Ani państwa, ani korporacje nie stanowią dla siebie przeciwieństw. Wybielanie jednego kosztem drugiego świadczy o dużej krótkowzroczności lub zacietrzewieniu. Widać wolisz oddać duszę państwu, choć nie zauważasz, że państwo jest powiązane z korporacjami które tak krytykujesz.
Twoje poglądy na państwo też są dość naiwne.

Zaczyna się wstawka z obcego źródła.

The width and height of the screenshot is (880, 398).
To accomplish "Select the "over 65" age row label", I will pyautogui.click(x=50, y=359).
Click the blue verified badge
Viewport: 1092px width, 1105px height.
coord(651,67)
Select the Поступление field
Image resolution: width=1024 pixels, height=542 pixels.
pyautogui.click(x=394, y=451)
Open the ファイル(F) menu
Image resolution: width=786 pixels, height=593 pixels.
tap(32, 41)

Niby do jakich celów ma państwo służyć, skoro to samo państwo współpracuje z korporacjami czerpiąc z tego zyski?
Amazon (i inne podmioty mu podobne) będzie o nas wiedział tyle ile sami mu powiemy/oddamy informacji.
Ja proponuje poczytać o tym jak w amazonie pracowników traktują. W zeszłym roku w Wielkopolsce zmarł jeden z pracowników....
To już się dzieje i w sposób o wiele bardziej niebezpieczny niż myślisz:
https://www.bbc.com/news/world-us-canada-62501514
Lee Jae-yong: Why South Korea just pardoned the Samsung 'prince'
A my? Cóż nie jesteśmy drugą Japonią lecz drugą Koreą i to jedynie w jej negatywnych aspektach.